TV's most bizarre endings
- Published
Have you been baffled by Ashes to Ashes? Has Lost left you flummoxed?
The two fantasy TV shows conclude this weekend with final episodes that may (or may not) tie up all those puzzling plot threads.
As if that's not enough, the US action drama 24 - starring Kiefer Sutherland as special agent Jack Bauer - makes its final appearance on Monday on Fox after eight years.
In time-travel police show Ashes to Ashes (BBC One Friday at 2100 BST) DCI Gene Hunt will fire up the Quattro for the last time - but will his darkest secrets be revealed?
Meanwhile in the US, the final episode of Lost (ABC on 23 May and 24 May on Sky One) has a formidable job on its hands.

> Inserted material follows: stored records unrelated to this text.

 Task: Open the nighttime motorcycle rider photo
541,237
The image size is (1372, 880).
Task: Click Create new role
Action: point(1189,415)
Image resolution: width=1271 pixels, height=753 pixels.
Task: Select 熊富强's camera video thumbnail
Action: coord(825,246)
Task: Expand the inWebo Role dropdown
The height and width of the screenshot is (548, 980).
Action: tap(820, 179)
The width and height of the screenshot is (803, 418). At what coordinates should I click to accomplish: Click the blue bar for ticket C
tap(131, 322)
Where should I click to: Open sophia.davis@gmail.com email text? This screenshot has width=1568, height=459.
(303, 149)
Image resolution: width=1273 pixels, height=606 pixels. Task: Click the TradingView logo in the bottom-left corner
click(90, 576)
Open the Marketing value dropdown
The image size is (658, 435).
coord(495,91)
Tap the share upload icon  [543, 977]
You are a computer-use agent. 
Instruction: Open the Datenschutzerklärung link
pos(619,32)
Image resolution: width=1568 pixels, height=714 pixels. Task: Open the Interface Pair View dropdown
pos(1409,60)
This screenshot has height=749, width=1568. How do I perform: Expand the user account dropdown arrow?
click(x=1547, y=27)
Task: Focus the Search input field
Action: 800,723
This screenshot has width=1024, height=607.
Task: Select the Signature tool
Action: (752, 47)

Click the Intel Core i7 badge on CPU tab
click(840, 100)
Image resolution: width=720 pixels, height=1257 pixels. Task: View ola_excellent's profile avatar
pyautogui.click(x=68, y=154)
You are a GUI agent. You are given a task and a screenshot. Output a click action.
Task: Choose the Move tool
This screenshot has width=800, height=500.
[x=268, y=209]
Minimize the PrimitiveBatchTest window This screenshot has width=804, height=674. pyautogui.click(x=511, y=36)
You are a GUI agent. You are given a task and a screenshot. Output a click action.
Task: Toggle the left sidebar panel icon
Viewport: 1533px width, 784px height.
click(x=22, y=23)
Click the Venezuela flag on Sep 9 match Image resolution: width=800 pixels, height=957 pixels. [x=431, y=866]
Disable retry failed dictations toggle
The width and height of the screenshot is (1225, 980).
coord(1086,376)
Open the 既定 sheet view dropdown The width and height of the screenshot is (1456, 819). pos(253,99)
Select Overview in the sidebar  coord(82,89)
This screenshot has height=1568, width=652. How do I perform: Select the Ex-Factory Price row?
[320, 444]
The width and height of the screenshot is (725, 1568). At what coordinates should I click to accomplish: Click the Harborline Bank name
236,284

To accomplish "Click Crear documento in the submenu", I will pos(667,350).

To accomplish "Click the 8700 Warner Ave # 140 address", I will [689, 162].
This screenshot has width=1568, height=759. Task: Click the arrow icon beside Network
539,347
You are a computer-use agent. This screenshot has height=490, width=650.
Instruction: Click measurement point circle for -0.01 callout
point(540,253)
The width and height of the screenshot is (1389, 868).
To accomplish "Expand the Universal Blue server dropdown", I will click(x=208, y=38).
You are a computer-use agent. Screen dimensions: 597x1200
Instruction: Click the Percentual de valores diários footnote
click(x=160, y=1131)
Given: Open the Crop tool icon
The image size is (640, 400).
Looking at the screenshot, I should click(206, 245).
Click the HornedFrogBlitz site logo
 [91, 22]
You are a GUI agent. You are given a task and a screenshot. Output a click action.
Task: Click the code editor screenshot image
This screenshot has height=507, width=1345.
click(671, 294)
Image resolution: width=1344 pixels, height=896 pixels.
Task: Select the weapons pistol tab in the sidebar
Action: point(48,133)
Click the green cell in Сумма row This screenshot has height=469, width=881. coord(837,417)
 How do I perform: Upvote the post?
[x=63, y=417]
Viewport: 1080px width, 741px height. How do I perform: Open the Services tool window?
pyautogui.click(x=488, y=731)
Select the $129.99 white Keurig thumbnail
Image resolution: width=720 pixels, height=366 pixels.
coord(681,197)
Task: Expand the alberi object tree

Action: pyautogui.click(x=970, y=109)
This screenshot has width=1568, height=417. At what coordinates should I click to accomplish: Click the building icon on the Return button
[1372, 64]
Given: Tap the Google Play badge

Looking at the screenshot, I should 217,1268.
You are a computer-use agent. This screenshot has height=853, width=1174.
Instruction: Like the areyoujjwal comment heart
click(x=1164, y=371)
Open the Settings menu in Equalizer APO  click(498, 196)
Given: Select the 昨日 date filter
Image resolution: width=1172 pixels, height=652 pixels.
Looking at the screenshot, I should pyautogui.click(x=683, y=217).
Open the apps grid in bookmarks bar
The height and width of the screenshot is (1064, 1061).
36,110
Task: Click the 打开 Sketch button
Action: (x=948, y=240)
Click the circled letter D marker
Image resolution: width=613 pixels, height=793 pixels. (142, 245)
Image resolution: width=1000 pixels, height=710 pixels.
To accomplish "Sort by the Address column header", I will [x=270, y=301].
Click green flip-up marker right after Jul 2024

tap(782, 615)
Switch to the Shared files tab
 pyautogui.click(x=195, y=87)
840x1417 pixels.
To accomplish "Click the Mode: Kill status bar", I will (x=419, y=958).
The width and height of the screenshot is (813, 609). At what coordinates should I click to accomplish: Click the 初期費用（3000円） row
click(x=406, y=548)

Will we learn the reality behind the lives of the aircrash survivors (and polar bears) who've spent 121 episodes on a tropical island in the South Pacific?
Evangeline Lilly, who plays Kate Austen, recently joked on the David Letterman show that the events of Lost had all been a dream.
It's a device that's been used many times before but not one that's likely to be repeated on Lost, according to Trevor Kimball, senior editor on the website TVSeriesFinale.com.
"They've been planning this for years so I don't think they'll make it all a dream or purgatory, or anything obvious like that," he says.
"It's a very complicated series and - love it or hate it - I don't think the answer is going to be simple. There are a lot of mysteries to wrap up."
Kimball, who is based in Los Angeles, set up TVSeriesFinale.com five years ago.
"I'm one who likes some sort of closure, I was tuning into TV shows just to see how they wrapped things up," he admits.
He cites the last episode of US sitcom Roseanne in 1997 as a bad example of how to end a series.
It emerges most events in the previous series were not what they seemed - and were part of a story being penned by Roseanne.
"It was pretty terrible," says Kimball. "We find out that one character that was gay wasn't gay, and one that was straight was gay.
"It didn't end very well at all and a lot of people felt ripped off by it."
He adds: "For writers it's a very delicate balance - you want to provide closure, but don't close the door too hard. People want to see that characters are moving on just a little, but are still doing the same thing."
Here we look at three TV series finales that left viewers delighted/surprised/perplexed (delete as appropriate).
The Prisoner
The back story: A former secret agent Number Six (Patrick McGoohan) finds himself trapped in The Village, a mysterious prison guarded by giant bouncing balloons.
When: Seventeen episodes from 1967-1968 (originally on ITV).
Final episode: A bizarre court scene, an assembly of hooded figures, a rendition of "Dem Bones". Number Six rips the mask off a hooded figure to find a chimpanzee mask underneath. He rips that off too - to find his own face laughing back...
Final curtain: Number Six speeds along in his car - as he does the opening titles.
In a nutshell: Clear as mud.
Blake's 7
The back story: Blake (Gareth Thomas) and his gang of space rebels battle the evil Federation, led by the crop-haired siren Servalan (Jacqueline Pearce).
When: The sci-fi show ran on BBC One for four years from 1978 to 1981.
Final episode: Having been absent for two seasons, a disfigured Blake reappears posing as a bounty hunter. He is shot by his arch-rival Avon (Paul Darrow) and then the rest of the crew die (in slow-motion) in a shoot-out with Federation troops.
Final curtain: Avon - the only rebel still alive - stands astride Blake's body and raises his gun at the troops. His face breaks into a smile. Freeze frame. Credits roll to the sound of gunfire...
In a nutshell: Bloodbath.
St Elsewhere
The back story: An American medical drama set at St Eligius teaching hospital in Boston. Main characters include Dr Westphall (Ed Flanders), Dr Craig (William Daniels) and Dr Auschlander (Norman Lloyd).
When: 137 episodes from October 1982 to May 1988 on NBC.
Final episode: In a story packed with puns, in-jokes and word-play, Dr Auschlander tries to save St Eligius from closure. The show's final patient is a large opera singer who has lost her voice. But when the fat lady sings...
Final curtain: In a shock revelation, the entire series is revealed to have been in the imagination of an autistic boy.
The scene cuts from the hospital - with snow falling oustide the windows - to a dimly-lit apartment.
Westphall - now a construction worker - arrives home and greets his father (it's Dr Auschlander!) who is looking after the boy, Tommy.
Westphall tells Tommy to put down the snow globe he is holding and wash his hands. The camera zooms in on the snow globe to reveal it contains a model of St Eligius.